Asimov called Hari Seldon the first of the “psychohistorians.” Seldon is able to predict the future of the Galactic Empire, not just for a few years, but for 10,000 years. He uses a pocket calculator. See why I never took the novels seriously as much as I enjoyed them? Seldon could never exist, and neither could his discipline of “psychohistory.” It’d be psychobabble, not psychohistory, just the way mainstream economics is babble.

Seldon has figured out the Empire is going to collapse and will be followed by 10,000 years of barbarism. Though the application of the tenets of Psychohistory, Seldon claims, those 10,000 years of the Dark Ages can be reduced to a mere 1000 years. That’s pretty impressive to a 12-year-old, and doubly impressive to one who is permanently pre-adolescent.

In the trilogy all material, economic and moral advancement is because of the Empire. When it starts to collapse, all progress stops and civilization goes backward. In reality there wouldn’t be much advancement in everything, except perhaps weapons technology, with the Empire oppressing the entire galaxy and only when it collapsed would things progress. Progress is dependent on liberty, not on statism. And certainly not on the galaxy-wide statism of the Empire.

I can forgive Asimov his little gaff. He wrote the novels in the middle ‘50s and didn’t understand just how immensely destructive the State is. Today, there is no excuse not to know. Actually, there was no excuse in the ‘50s, not with the whole of history before Asimov, but I’ll still forgive him. He was a biochemist, not a historian.

For Krugman there can be no forgiveness. He has no excuses. He claims to be an economist and he should know history. He doesn’t. He is so deluded, and so corrupted with hubris, that he will never change his mind no matter how destructive are the applications of his Keynesian beliefs. When the facts change he doesn’t change his mind; he just double-downs on his blindness and arrogance. Like the Cowardly Lion of Oz he clamps his eyes shut and chants, “I believe, I believe.”

Krugman is part of the tsunami of amoral high-IQ idiots inundating the United States. They wouldn’t particularly matter except they have influence. They’re the blind leading the blind and heading the U.S. right into a ditch. As far as I’m concerned the Economics departments of all the major universities should be shut down, every Ph.D. fired, and banned for life from the field.

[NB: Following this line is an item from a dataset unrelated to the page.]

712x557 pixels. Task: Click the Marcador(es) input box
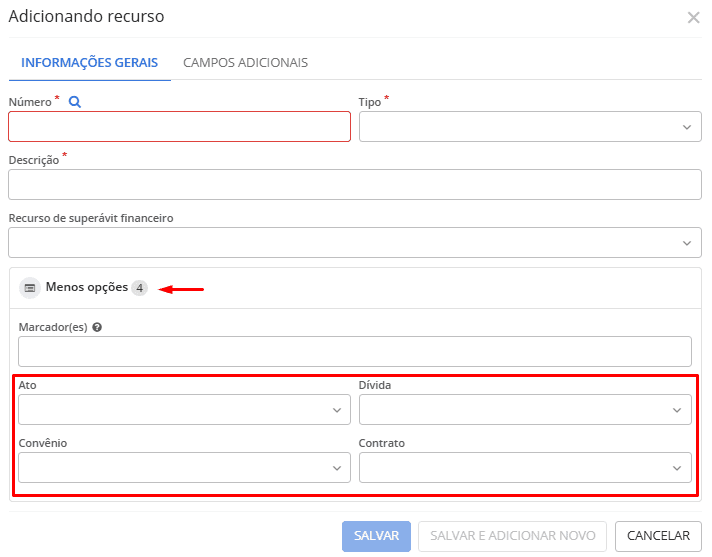coord(355,351)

Krugman is one of those simple-minded nitwits who have One Big Idea they apply to everything, and they conveniently ignore facts that don’t fit. They’re like Procrustes, the Greek torturer who, when someone was too short, stretched them on a rack, and when they were too long, he chopped parts off. I’m sure Procrustes thought what he did was a good thing.

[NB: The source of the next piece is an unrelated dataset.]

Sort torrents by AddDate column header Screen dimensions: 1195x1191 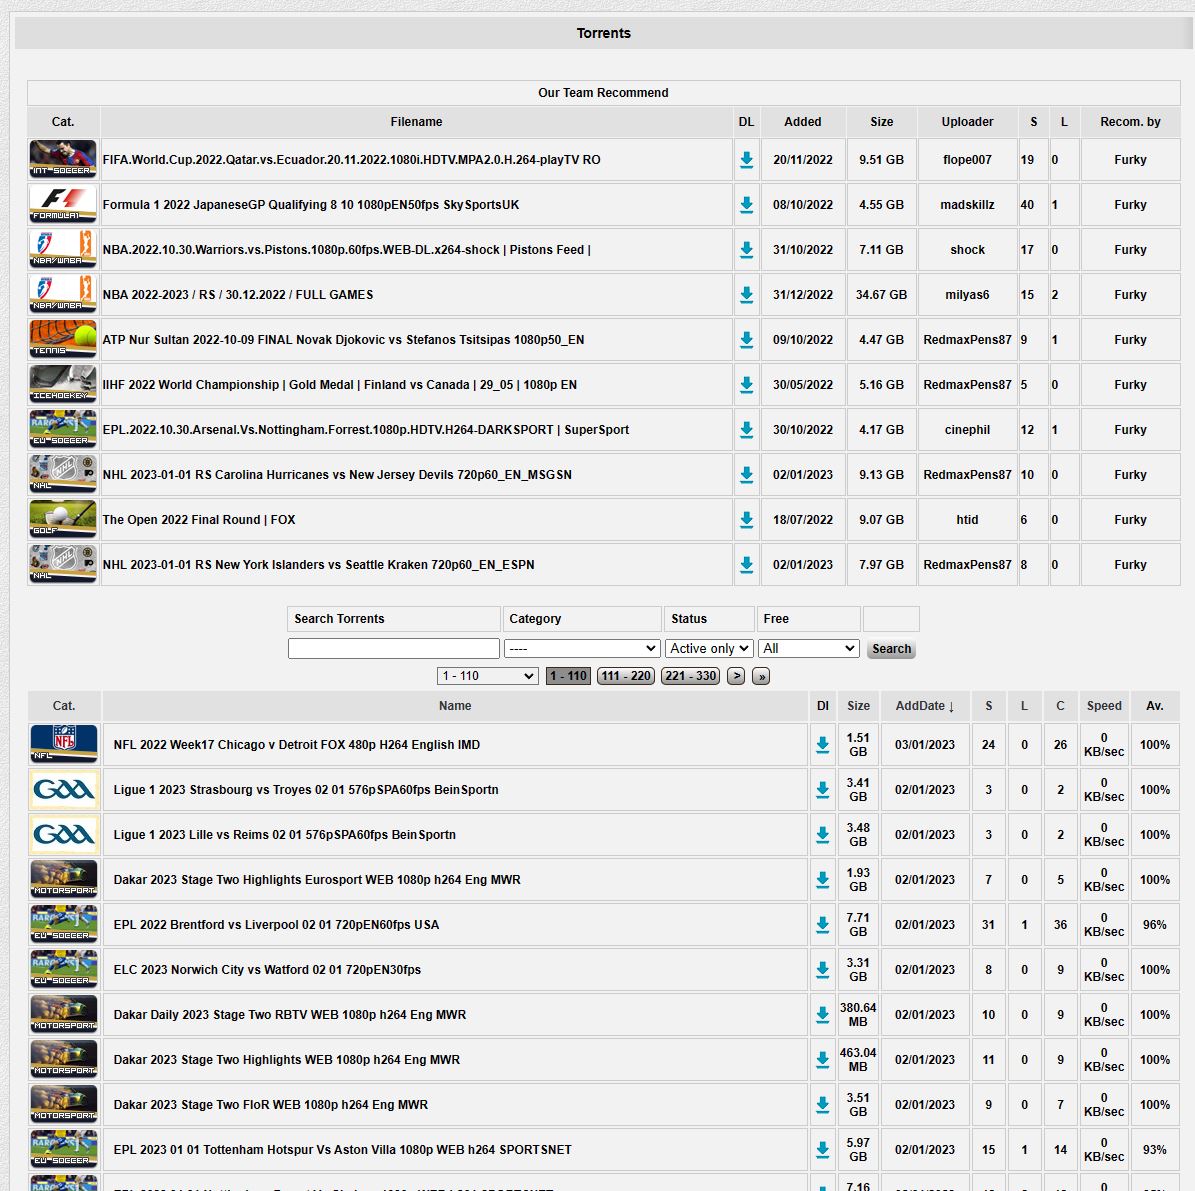pyautogui.click(x=924, y=706)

The purpose of science, whether hard or soft, is to push back the darkness by illuminating it with discoveries (Carl Sagan, in one of the few things he got right, called science “a candle in the dark”). It’s supposed to bring order out of chaos. Krugman thinks he is one of those candle-carriers but he’s not. He’s blowing out the candles and contributing to the chaos of a collapsed economy. He’s supporting the barbarians, but again, he doesn’t have a clue. And when that collapse happens, Krugman will blame it on everybody but himself.

Since the foolish and deluded don’t change their minds, what happens is that their generation dies off and a new generation takes over. That’s what will happen with Krugman and other the deluded Keynesian fools. Their generation will die off and a newer one will take over.

It’s too bad these doubly-ignorant “intellectuals” exist. They remind me of what Orwell said: “There are some ideas so absurd only an intellectual could believe them.” The inability of these people to change their minds means it will be a long time before the U.S. gets back on track.

I shouldn’t be, but am continually amazed how stupid, blind, arrogant and immoral the high-IQ idiots are. IQ doesn’t mean anything – and in fact is very dangerous – when there is a lack of character. That lack of character is what makes these people cartoons, buffoons and poltroons – and a danger to everything they touch.